Next I wanted to ask you about manufacturing and changes in the auto industry. What’s going on in China, and how is this changing the rest of the auto industry outside?
Tu Le (25:30)
Let’s start at the 100,000-foot level and then get down to 20,000 feet. The China passenger vehicle market has been the number one market in the world since 2009—they took the crown from the United States. So let’s say 2025—I don’t think all the numbers are out, so I’m going to give estimates. Around 25 million units were sold in China, about 15.5 to 16 million in the United States, around 13 million in Europe, in the EU. Again, estimates.
Last year, John Elkann, chairman of Stellantis, said the China market could be the size of the U.S. and European market combined in 2025. I don’t think that happened, but it got close.
And the take rate of NEVs—China uses that acronym, new energy vehicles—basically BEVs, PHEVs, and fuel cell. Fuel cell is a rounding error. So NEVs are basically battery electric and plug-in hybrids. That take rate was around 50% last year. So one out of every two vehicles in China was an NEV. If we divide 25 million by two, the number of EVs sold in China is almost the size of the European market itself. That’s a scale thing. Manufacturing is all about scale—economies of scale—and leverage against suppliers to push costs down.
If you’re a company buying four of something and I’m a company buying one of something from the same supplier, who do you think has a cost advantage? People talk about labor rates being cheaper, but labor rates are actually going up. I was told engineers in Shanghai at some OEMs make about as much as somebody in Michigan. So it’s not some step function where labor is much cheaper. They make up for it with automation at the manufacturing sites. I went to F2, the factory where NIO builds most of their vehicles in Hefei, and parts of the factory were dark because it was pretty much all automated—only the last part, final assembly, had people walking around.
I think people in the West still imagine a million people on an assembly line putting parts together. I’d argue, as someone living in the Midwest where the UAW is very strong, there’s more manual labor in U.S. factories than there is in China.
And then let’s address the elephant in the room: overcapacity. I lived in China from 2009 to 2022, moved back three years ago, and day one people were like, “Consolidation is right around the corner.” Consolidation has been talked about forever across different sectors. What people should understand is that state-owned enterprises—their job is to keep people employed. It’s not actually to be profitable. If profitability happens, great.

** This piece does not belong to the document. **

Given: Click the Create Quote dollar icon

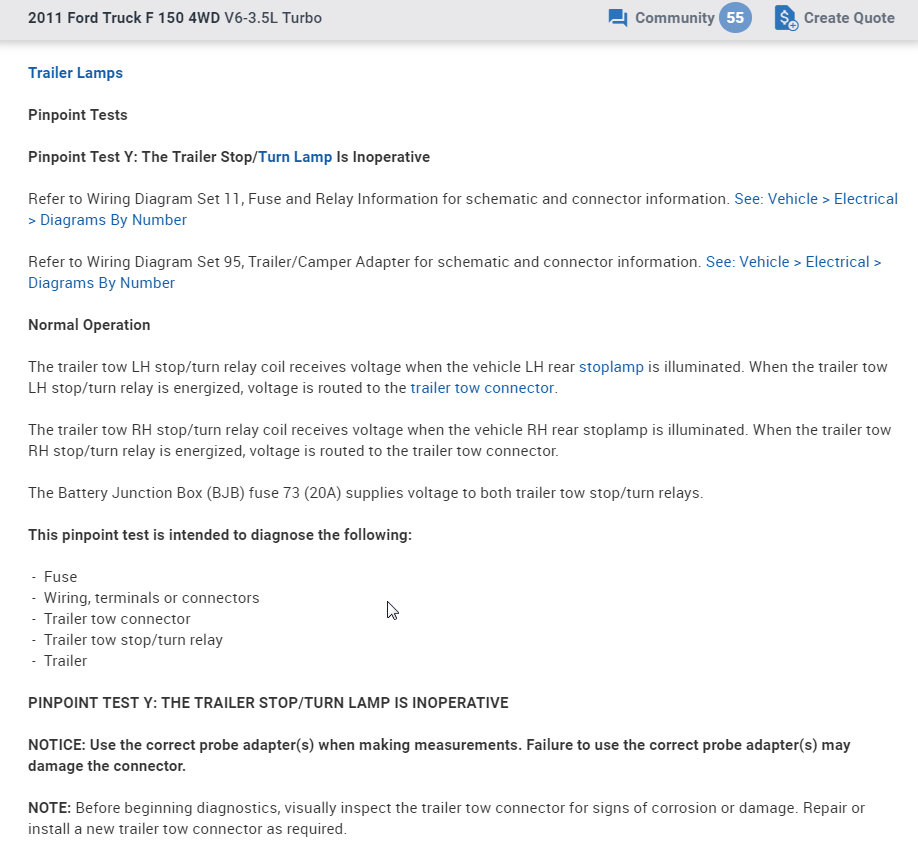Looking at the screenshot, I should [786, 18].
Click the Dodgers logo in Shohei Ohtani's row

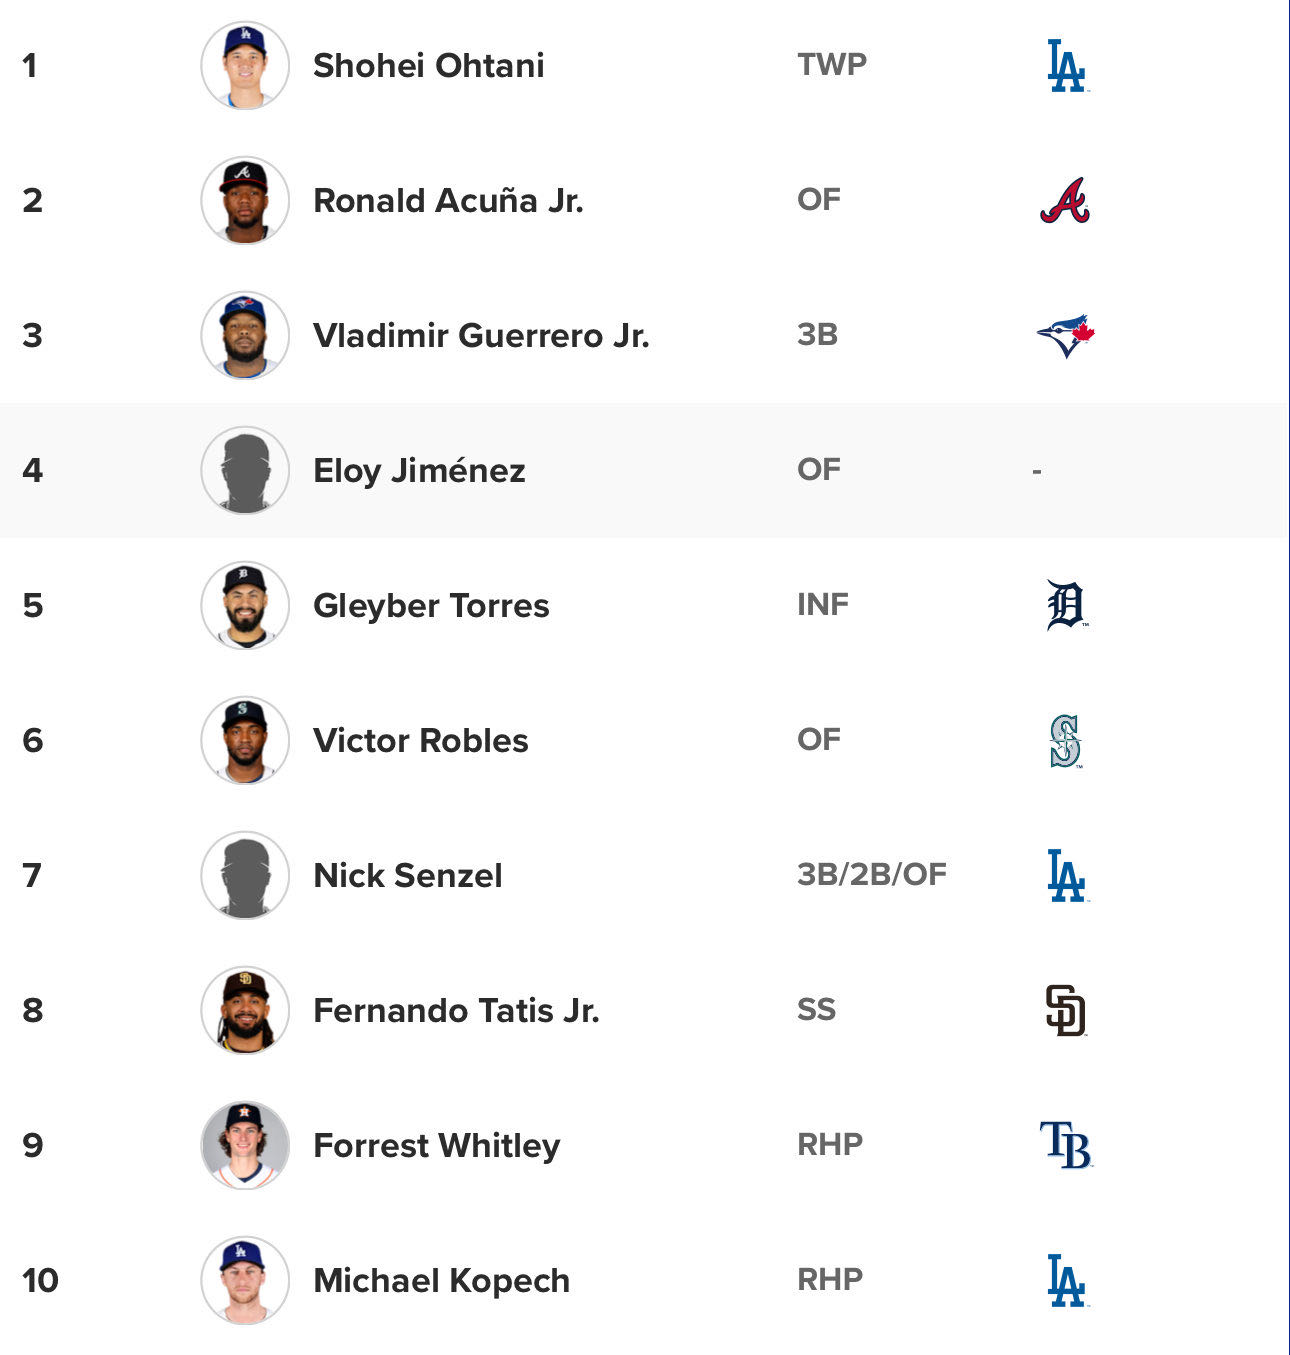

How do provincial leaders, city leaders get promoted? Increasing tax revenue and employment. And I’d love your input, because I think at the central government level they do see the concerns and the risks with overcapacity, and they communicate it to the provincial or local government level—but the incentives aren’t aligned, and it creates challenges.
Kyle (30:30)
Yeah—you get this kind of coordination problem. At a national level, you want a robust automotive industry that’s cutting-edge and competitive, and you might not want everyone replicating and producing at such large volumes. But at the local level, you have provincial and municipal governments thinking about their factories, their workers, and the revenue. And they’re like, “We don’t want to be the ones to give it up. Maybe someone else can do it, but not us.” It’s an interesting multi-level game theory issue.
Tu Le (31:18)
And it pushes against the consolidation needs. The Chinese government recognizes there needs to be less competition because the competition is so fierce that no one’s profitable. There are a handful of companies that—from an accounting standpoint—you could say are profitable, but in real dollars, everybody’s kind of struggling.
Kyle (31:21)
So where do you think this is heading—looking into 2026 and the years ahead? What’s going to happen with the overcapacity problem in China, and how might it spill over to the rest of the world?
Tu Le (32:01)
It already has. Automakers that manufacture in China—GM exports, Ford exports, Tesla exports. So the China market is not just an export hub for Chinese brands; it’s an export hub for automotive brands, full stop.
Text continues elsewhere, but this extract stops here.